Hello,

On Sun, 11 Aug 2013 02:39:32 +0200, Frank Bennett  
<[email protected]> wrote:

> Brecht writes:
>
>> * A large number of tests test functionality that is not in the CSL  
>> spec,
>> but is provided by citeproc-js (raw dates, static ordering, literal  
>> names,
>> ...). I think these should be indicated as such, or perhaps moved to a
>> separate directory. This would make it easier to check the other CSL
>> processor's compatibility.
>
> ***
>
> Rintze responds:
>
> Sylvester Keil proposed using a Cucumber format for unit tests, which
> would allow tests to be tagged:
> https://github.com/inukshuk/citeproc-ruby/blob/1c420de0f7a86b7c35782dee86ce62cbebb47ab9/features/condition/is_numeric.feature
>
> If somebody else helps with the technical infrastructure, I'd be happy
> to help reclassifying the existing unit tests.
>
> ***
>
> I've moved quite a few citeproc-js-specific tests out of the archive,
> but I've obviously not caught them all: I'll fix up the tests with
> numeric page and page-first. If there are others that don't belong
> there, please call attention to them, and I'll pull them out.

Here's a short list I have ready. The following tests use raw/literal  
dates:
* date_Accessed (raw)
* date_InPress (literal)
* date_LoneJapaneseMonth (raw)
* date_LopsidedDataYearSuffixCollapse (raw)
* date_OtherWithDate (season)
* date_RawParseSimpleDate (raw)
* date_RawSeasonRange1 (raw)
* date_RawSeasonRange2 (raw)
* date_RawSeasonRange3 (raw)
* date_String (raw)

It might be valuable to convert the raw dates to the structured format, so  
the tests can be used by all CSL processors. But I assume you will want to  
keep testing the citeproc-js raw date parser? I would suggest separating  
these tests from the rendering tests, testing only the conversion from raw  
to structured dates.

■ ■ ■ ■

● **Tasks**:
**A.** Name every person the message about CSL test cases mentions by name.
**B.** Carry the message about CSL test cases forward from its final sentence.
The lines after this message play no part in the work here.

■ ■ ■ ■

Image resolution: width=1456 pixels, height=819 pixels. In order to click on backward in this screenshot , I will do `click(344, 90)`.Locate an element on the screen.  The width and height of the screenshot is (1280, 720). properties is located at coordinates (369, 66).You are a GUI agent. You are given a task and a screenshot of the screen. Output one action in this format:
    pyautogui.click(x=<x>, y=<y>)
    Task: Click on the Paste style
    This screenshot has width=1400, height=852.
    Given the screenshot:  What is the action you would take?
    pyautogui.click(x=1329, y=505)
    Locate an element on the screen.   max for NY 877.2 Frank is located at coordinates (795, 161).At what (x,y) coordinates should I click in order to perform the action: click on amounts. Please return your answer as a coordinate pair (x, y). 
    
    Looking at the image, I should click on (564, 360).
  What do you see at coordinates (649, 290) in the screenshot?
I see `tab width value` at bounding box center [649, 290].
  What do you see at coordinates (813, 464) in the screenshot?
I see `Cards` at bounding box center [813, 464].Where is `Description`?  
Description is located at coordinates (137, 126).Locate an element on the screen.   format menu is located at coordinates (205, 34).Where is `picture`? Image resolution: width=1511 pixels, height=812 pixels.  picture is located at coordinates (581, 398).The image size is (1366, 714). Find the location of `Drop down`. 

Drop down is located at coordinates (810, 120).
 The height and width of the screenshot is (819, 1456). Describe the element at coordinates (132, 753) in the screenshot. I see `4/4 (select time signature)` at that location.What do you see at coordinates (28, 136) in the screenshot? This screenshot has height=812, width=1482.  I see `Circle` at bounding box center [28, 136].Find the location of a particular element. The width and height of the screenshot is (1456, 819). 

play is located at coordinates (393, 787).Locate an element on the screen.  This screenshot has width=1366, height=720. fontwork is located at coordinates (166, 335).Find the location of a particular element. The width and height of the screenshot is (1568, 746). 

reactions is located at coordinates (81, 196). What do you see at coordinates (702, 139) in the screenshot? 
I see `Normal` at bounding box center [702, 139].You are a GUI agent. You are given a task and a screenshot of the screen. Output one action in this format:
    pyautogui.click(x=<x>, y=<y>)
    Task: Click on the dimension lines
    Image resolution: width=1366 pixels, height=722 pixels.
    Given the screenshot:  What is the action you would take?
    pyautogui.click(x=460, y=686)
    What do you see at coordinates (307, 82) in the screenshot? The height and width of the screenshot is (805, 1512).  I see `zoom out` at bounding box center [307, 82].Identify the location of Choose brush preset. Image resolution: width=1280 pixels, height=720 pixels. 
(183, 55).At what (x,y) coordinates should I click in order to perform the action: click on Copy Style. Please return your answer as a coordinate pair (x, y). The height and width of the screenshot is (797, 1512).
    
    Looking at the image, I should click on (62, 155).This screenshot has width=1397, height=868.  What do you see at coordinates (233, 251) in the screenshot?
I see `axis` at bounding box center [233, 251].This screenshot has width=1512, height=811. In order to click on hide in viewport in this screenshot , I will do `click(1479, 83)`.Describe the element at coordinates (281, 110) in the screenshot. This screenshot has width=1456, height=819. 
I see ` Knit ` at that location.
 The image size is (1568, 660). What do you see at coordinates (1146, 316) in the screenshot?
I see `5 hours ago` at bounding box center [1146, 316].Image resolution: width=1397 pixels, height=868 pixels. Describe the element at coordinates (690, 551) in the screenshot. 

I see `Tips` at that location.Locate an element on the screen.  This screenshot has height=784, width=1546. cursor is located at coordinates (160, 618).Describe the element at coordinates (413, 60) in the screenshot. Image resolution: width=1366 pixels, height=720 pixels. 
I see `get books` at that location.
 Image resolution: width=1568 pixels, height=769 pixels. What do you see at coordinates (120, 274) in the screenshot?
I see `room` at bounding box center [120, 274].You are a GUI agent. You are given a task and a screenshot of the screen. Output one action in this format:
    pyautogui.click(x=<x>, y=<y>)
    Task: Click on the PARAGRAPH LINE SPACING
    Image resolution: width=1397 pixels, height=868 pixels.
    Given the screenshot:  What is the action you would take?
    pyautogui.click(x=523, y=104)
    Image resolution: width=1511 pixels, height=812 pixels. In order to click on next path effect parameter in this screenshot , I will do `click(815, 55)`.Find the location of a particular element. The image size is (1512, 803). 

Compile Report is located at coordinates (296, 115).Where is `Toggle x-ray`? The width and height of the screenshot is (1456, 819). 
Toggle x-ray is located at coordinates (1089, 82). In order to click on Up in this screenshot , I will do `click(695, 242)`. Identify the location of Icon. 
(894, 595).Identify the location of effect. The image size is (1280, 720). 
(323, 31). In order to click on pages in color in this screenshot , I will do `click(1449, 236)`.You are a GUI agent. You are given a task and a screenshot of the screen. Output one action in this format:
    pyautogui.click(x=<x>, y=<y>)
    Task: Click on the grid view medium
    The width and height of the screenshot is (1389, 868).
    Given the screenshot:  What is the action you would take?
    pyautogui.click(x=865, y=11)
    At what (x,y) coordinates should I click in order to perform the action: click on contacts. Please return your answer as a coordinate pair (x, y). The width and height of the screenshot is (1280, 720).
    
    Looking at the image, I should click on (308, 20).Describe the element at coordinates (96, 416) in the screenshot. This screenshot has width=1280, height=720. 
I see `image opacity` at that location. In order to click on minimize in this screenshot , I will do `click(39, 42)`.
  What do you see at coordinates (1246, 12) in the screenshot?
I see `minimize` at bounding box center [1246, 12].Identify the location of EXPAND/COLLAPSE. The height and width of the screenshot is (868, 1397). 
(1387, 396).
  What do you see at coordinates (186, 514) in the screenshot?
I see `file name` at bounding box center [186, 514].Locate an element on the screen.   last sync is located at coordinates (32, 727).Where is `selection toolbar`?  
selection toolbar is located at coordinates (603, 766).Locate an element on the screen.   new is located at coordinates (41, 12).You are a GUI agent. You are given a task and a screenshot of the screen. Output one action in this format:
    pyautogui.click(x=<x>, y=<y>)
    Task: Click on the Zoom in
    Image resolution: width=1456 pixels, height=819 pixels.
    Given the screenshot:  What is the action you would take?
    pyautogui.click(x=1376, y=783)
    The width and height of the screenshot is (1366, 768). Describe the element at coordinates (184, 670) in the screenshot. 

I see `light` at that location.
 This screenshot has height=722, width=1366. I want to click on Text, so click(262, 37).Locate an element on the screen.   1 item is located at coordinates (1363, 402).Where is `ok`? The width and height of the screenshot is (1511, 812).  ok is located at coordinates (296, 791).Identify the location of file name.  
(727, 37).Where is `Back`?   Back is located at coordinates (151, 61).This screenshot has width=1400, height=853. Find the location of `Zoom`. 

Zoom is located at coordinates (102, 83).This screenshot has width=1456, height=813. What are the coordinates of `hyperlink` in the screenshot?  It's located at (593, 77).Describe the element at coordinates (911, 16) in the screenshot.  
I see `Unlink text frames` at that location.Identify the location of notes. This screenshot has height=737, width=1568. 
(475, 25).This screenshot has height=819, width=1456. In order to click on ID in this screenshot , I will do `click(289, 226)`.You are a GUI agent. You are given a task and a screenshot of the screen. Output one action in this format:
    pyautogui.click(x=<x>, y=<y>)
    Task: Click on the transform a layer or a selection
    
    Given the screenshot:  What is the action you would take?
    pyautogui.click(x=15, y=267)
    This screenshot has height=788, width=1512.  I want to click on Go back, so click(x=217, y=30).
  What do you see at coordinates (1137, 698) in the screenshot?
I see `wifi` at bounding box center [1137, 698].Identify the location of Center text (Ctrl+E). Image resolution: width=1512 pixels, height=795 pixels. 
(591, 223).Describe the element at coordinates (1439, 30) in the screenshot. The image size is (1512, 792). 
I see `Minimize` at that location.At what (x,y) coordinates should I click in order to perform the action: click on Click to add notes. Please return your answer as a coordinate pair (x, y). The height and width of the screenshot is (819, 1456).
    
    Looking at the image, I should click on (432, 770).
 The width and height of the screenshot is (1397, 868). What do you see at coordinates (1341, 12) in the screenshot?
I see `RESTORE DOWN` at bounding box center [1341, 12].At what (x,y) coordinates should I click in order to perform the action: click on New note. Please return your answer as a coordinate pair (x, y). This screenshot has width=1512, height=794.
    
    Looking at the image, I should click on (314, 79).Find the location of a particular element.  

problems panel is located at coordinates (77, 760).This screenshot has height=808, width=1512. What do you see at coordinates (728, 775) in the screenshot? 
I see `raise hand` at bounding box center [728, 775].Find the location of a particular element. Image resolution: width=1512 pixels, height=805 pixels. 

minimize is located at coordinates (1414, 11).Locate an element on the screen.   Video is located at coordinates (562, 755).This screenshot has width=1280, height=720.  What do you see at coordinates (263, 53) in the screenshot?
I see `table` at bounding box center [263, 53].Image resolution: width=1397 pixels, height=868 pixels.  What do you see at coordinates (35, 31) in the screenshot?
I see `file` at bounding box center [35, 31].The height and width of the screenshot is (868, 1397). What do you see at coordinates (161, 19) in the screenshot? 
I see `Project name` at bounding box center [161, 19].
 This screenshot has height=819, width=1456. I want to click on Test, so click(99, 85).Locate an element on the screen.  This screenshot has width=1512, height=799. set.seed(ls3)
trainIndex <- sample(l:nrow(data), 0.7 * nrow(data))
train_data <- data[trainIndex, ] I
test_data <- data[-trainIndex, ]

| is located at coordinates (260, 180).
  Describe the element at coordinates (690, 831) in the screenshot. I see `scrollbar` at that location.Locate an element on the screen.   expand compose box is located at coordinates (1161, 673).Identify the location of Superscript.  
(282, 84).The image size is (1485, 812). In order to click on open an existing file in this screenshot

■ ■ ■ ■

● **Outputs for the tasks**:
**A.** Frank Bennett, Brecht, Rintze, Sylvester Keil

**B.**
> The suite does need attention. It would be really good to recast the
> tests in a more manageable form, and Cucumber seems to be the best
> candidate going. We may be able to automate the conversion, but the
> tests should really be individually reviewed, commented, tagged and
> stripped down to their essentials. It will be a lot of work.

What is the problem with the current test format? It can be easily  
extended to support adding tags.

I'm not sure I see the benefit of moving to Cubumber. There are only a  
small number of different scenarios (citation, note, bibliography). It's  
basically only the input/style data that differs between tests. Also note  
that there's no real flow (steps) in the citeproc tests, which seems to be  
central in Cucumber tests.

Cucumber would introduce a dependency on Ruby, making it more difficult to  
support by non-Ruby citeprocs. That said, it would be good to get rid of  
the Python dependency of the current test suite. However, the 'human' test  
files should be rather easy to parse, so the conversion step might not be  
necessary.

If you insist on dropping the current test format, may I suggest YAML as  
an alternative? YAML is easy to write and read and has parsers for most  
platforms. It would not require the extra conversion step (human ->  
machine).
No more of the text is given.